WHAT THE TASK ASKS: Below are some records; output exactly the lines from the line with "You are a GUI" to the line with "736x668 pixels.", both ends kept, and nothing more.
====== DATA EXTRACTS ======
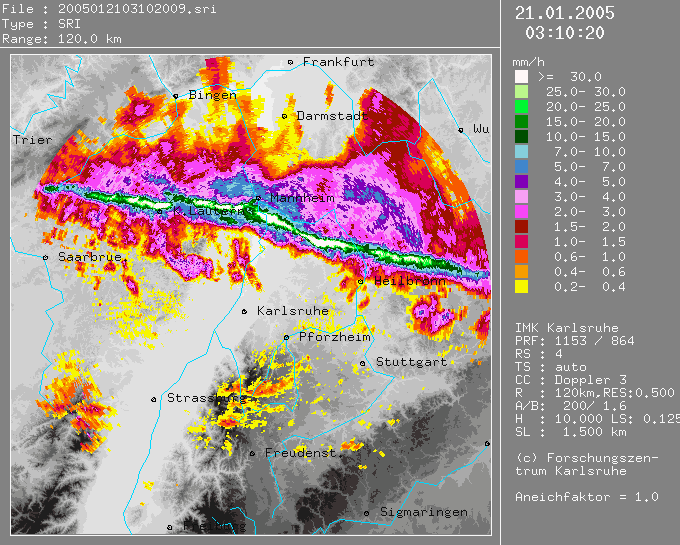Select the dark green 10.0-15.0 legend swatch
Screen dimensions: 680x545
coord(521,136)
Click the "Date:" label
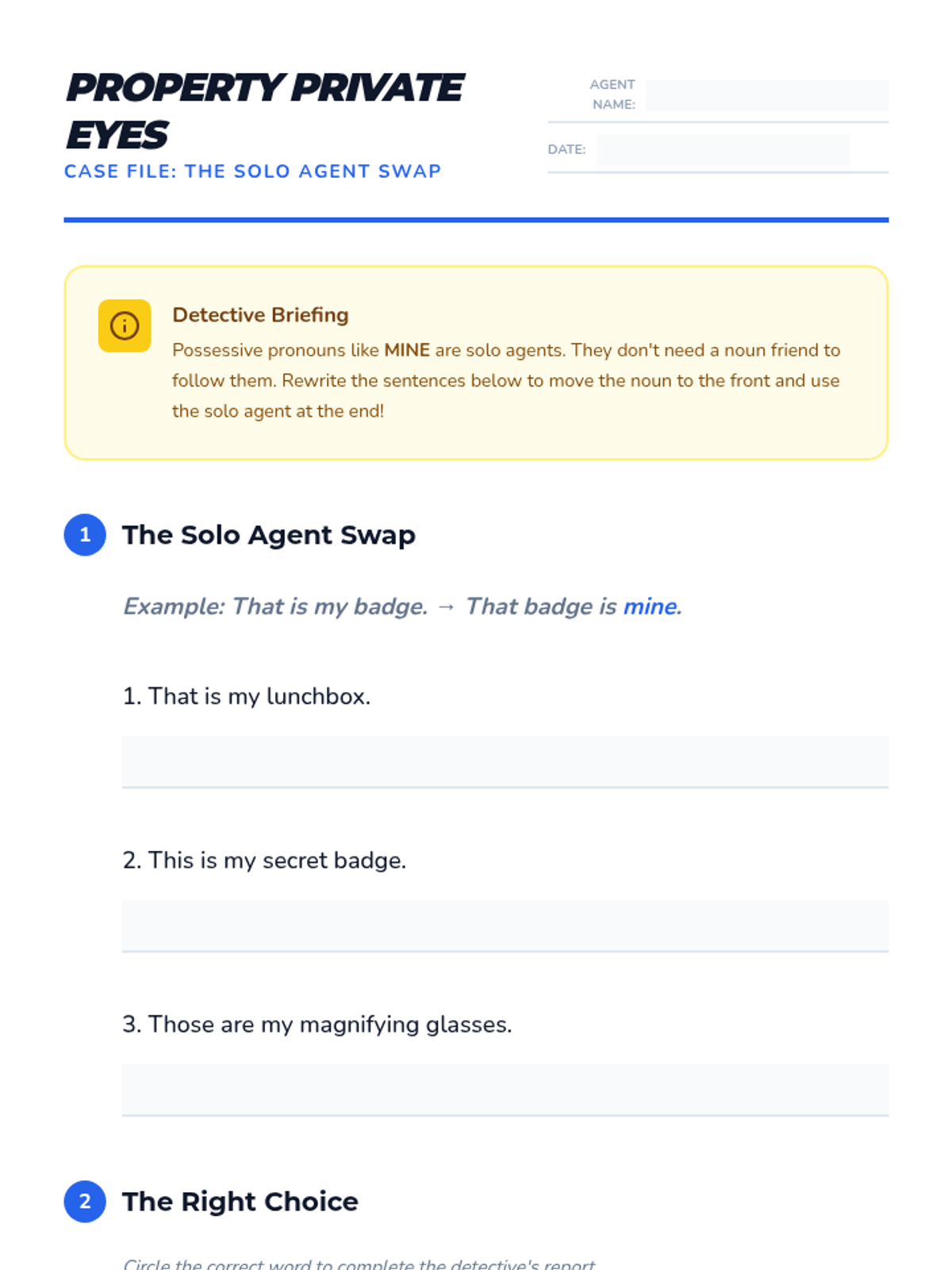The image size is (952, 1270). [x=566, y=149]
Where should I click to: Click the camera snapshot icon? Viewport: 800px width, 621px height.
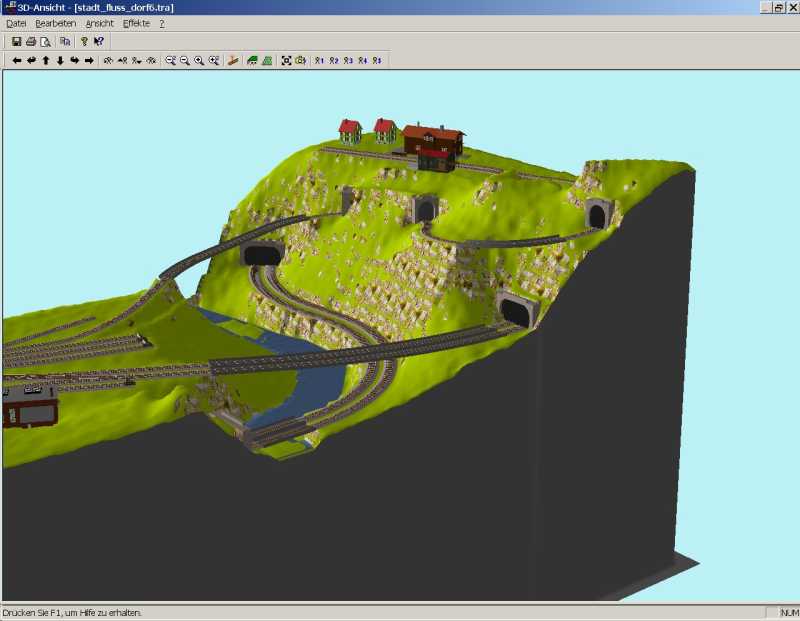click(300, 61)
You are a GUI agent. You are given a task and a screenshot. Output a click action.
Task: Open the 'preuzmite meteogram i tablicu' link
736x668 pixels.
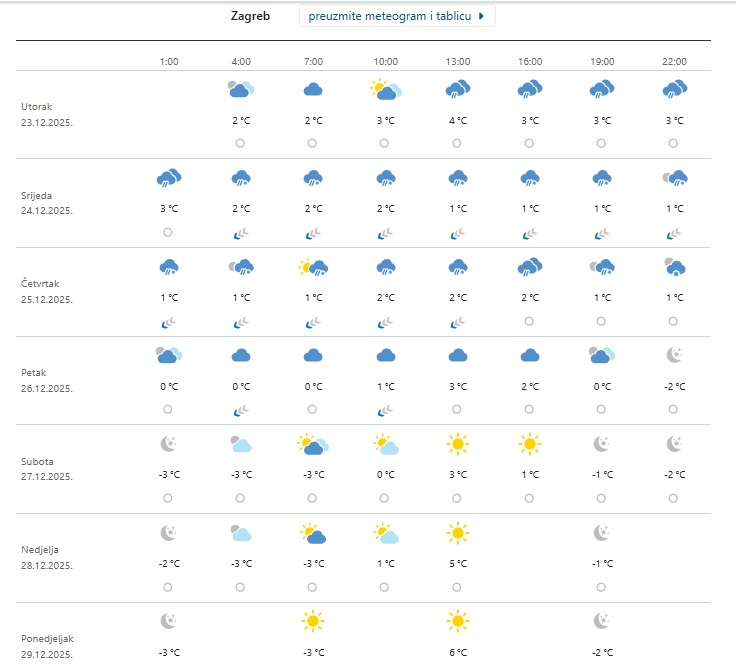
======
====== DATA EXTRACTS ======
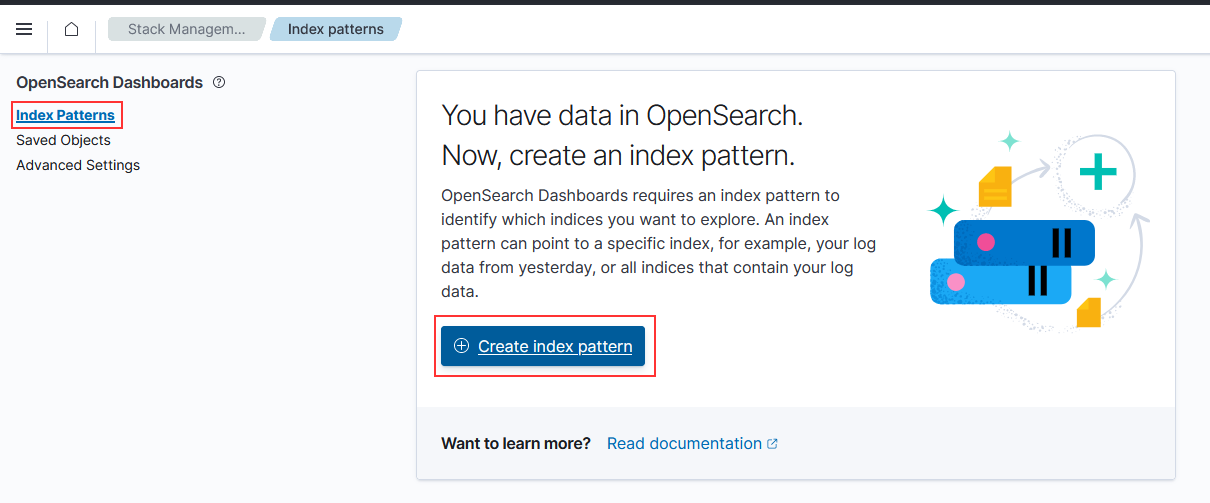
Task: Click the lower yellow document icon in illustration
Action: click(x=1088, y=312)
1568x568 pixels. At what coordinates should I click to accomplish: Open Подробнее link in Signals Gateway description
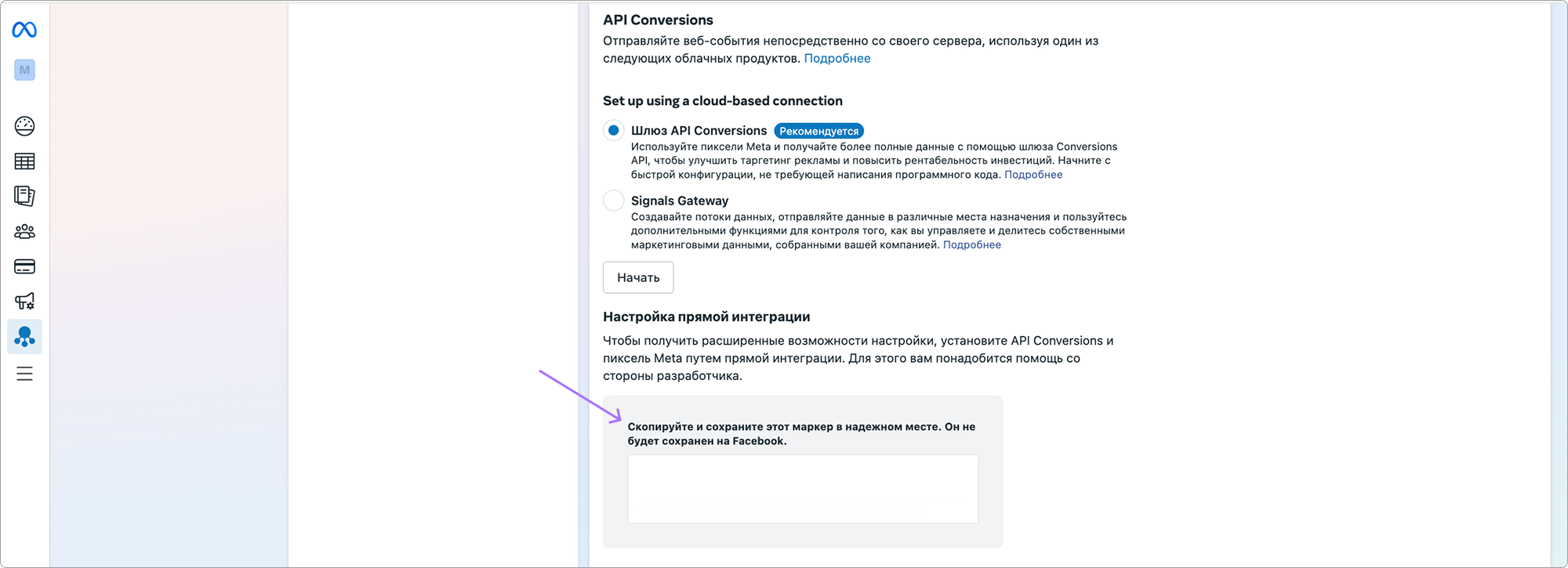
======
====== DATA EXTRACTS ======
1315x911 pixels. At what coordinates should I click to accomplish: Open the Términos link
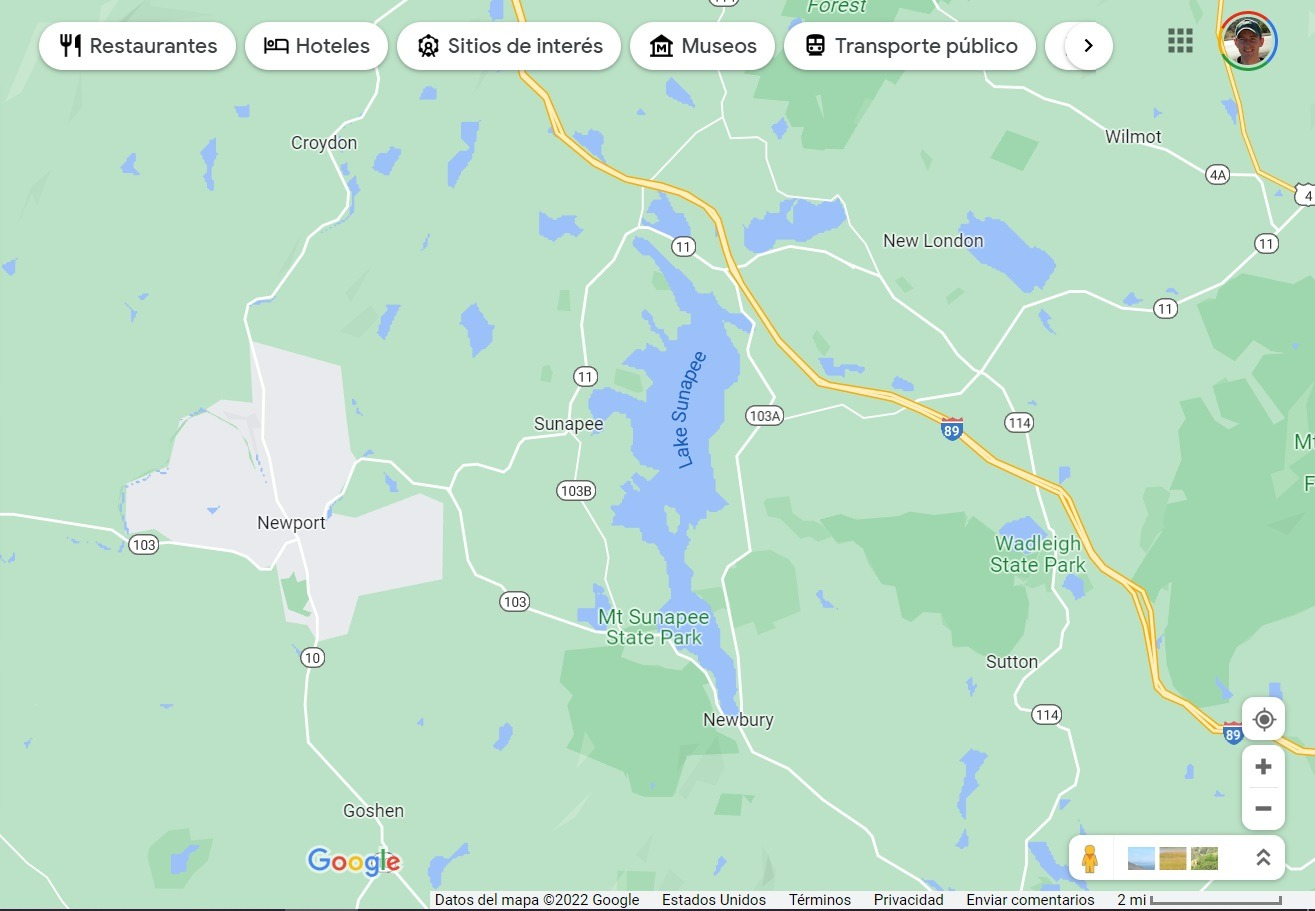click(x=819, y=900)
======
TASK OUTPUT:
You are a GUI agent. You are given a task and a screenshot. Output a click action.
Task: Open the 'preuzmite meteogram i tablicu' link
736x668 pixels.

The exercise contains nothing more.